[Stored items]
· · ·

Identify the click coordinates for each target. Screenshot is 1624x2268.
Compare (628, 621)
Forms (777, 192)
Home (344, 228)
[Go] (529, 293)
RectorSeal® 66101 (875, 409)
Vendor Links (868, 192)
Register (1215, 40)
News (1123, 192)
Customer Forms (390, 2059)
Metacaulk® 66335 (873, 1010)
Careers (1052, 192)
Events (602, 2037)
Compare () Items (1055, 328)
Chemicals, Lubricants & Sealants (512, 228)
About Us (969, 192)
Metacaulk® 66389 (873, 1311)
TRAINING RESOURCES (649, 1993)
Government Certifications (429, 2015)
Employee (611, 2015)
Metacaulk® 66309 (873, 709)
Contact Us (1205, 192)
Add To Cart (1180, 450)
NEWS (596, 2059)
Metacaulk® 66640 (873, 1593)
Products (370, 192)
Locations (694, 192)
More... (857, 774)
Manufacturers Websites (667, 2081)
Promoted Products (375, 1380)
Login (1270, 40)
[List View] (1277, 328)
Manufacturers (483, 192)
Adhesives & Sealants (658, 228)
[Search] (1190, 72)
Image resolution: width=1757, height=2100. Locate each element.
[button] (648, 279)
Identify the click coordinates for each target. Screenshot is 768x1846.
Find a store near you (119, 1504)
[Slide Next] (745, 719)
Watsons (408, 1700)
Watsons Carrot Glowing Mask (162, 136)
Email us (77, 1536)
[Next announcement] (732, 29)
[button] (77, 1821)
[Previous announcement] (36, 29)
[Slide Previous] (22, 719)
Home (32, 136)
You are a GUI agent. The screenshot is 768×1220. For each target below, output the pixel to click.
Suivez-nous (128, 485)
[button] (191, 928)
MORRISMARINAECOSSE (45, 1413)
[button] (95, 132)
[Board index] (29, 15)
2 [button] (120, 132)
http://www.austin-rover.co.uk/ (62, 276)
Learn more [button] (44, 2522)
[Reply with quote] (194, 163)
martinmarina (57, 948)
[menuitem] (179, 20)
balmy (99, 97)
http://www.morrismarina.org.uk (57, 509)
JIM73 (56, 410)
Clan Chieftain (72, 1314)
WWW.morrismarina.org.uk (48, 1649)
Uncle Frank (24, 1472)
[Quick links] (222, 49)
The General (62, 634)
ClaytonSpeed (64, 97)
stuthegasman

· · ·

=== TASK INSTRUCTIONS ===
Set down again, word for word, the stretch of records from the line with "[button] (77, 1821)" to the line with "http://www.austin-rover.co.uk/ (62, 276)", both of those lines included.

=== THE COMPLETED TASK ===
[button] (77, 1821)
[Previous announcement] (36, 29)
[Slide Previous] (22, 719)
Home (32, 136)
You are a GUI agent. The screenshot is 768×1220. For each target below, output the pixel to click.
Suivez-nous (128, 485)
[button] (191, 928)
MORRISMARINAECOSSE (45, 1413)
[button] (95, 132)
[Board index] (29, 15)
2 [button] (120, 132)
http://www.austin-rover.co.uk/ (62, 276)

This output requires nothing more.